Reviews
Reviews

Romany Grynberg. [Review of "Collected Works" by Nikolai Gumilev, vols. I-II]

It must be said at the outset that these two volumes, the first of four projected, are a model of scholarly editing of Russian poetry. Those who are familiar with the difficulties of putting out any Russian publication in the West can have only praise for the performance of the editors.

These volumes contain reprints of Gumilev’s lyrics and epics from 1903 to 1921, the year in which the poet was executed in Petrograd. In 1922 and 1923, shortly after his death, some of his poems and prose were still published in Russia by his friends. But after 1923 nothing more was brought out, and the poet’s name became taboo in his homeland. That is why the present publication is so valuable.

For a number of years Professor Struve collected Gumilev’s unpublished material abroad, and in the 1940s was lucky enough to receive from Mr. B.V. Anrep, a friend of Gumilev’s, an album with poems he had left in London in 1918. (In military service from the outbreak of the war, Gumilev was on duty in Paris and London before returning to Russia in 1918.)

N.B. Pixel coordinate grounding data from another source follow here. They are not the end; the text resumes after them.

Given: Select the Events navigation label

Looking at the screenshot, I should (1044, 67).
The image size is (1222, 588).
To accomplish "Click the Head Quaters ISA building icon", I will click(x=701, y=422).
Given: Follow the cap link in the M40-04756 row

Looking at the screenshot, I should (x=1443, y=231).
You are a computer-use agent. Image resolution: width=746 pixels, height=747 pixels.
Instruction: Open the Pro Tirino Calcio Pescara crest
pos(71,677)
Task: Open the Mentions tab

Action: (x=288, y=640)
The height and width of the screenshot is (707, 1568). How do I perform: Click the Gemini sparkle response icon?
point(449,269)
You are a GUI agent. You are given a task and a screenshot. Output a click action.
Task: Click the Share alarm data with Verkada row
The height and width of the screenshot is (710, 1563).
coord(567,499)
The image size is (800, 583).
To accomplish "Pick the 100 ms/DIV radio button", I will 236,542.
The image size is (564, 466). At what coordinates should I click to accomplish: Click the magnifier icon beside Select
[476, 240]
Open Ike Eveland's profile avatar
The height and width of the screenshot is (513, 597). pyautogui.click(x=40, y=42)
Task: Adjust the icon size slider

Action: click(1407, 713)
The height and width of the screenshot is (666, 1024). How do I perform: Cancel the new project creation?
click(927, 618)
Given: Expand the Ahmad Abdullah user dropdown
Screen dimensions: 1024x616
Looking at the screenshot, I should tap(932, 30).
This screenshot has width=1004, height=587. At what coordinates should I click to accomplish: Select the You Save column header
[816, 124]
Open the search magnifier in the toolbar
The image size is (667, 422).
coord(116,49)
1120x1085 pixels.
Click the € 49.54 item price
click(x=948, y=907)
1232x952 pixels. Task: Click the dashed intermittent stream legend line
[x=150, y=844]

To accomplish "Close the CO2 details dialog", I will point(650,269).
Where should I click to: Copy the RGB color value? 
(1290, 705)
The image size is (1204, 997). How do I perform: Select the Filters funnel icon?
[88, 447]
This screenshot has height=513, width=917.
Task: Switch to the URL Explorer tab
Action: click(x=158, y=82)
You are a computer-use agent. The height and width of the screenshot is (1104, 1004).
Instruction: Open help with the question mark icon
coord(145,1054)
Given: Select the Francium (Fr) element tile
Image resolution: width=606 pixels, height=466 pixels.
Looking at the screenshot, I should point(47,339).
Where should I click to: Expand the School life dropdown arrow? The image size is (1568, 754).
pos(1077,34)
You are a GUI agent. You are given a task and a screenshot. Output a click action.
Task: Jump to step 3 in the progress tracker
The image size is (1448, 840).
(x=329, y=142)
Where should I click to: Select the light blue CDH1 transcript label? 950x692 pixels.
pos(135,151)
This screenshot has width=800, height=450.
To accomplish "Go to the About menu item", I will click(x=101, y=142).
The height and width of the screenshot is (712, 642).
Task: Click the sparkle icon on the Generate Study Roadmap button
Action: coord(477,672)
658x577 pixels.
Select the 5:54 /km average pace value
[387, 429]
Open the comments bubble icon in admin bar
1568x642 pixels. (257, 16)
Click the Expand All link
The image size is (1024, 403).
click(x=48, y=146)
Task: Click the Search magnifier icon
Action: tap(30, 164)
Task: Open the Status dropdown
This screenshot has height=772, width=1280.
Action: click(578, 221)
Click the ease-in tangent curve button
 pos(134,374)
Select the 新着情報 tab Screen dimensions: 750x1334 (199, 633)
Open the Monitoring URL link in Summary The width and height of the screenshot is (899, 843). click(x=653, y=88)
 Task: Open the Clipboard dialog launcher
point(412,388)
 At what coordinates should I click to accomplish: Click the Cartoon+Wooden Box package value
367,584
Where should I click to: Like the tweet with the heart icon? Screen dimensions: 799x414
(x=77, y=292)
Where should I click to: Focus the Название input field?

In the first volume Mr. Struve has written a concise biography of the poet. Obviously, he lacked important documents, which are either hidden or lost in Russia, and the biography therefore remains incomplete. It should be pointed out that Gumilev’s role in the so-called “Tagantsev conspiracy” of 1921 is still a mystery. Allegedly, Gumilev took an active part in that organization to overthrow the Soviet system, but no details have ever been revealed. There was at the time just a government announcement of the execution of all the participants – no open trial, no deliberations.

In the second volume Mr. Struve writes about Gumilev’s poetical development. He was not only a fine poet, of a somewhat Nietzschean and aristocratic bent, but also the founder of a new school of poetry – Acmeism – and a leader and teacher of a group of young poets. He created the “Poets’ Guild” to which some of the most gifted Russian poets of modern times belonged: Anna Akhmatova, Osip Mandelshtam, and George Ivanov, to name a few.

The third volume will contain Gumilev’s seven plays with an introductory essay by Professor Sechkarev. The fourth will contain Gumilev’s fiction and his theoretical and critical prose. Professor Taranovski will supply a study of Gumilev’s prosody.

These last two volumes are awaited with great interest.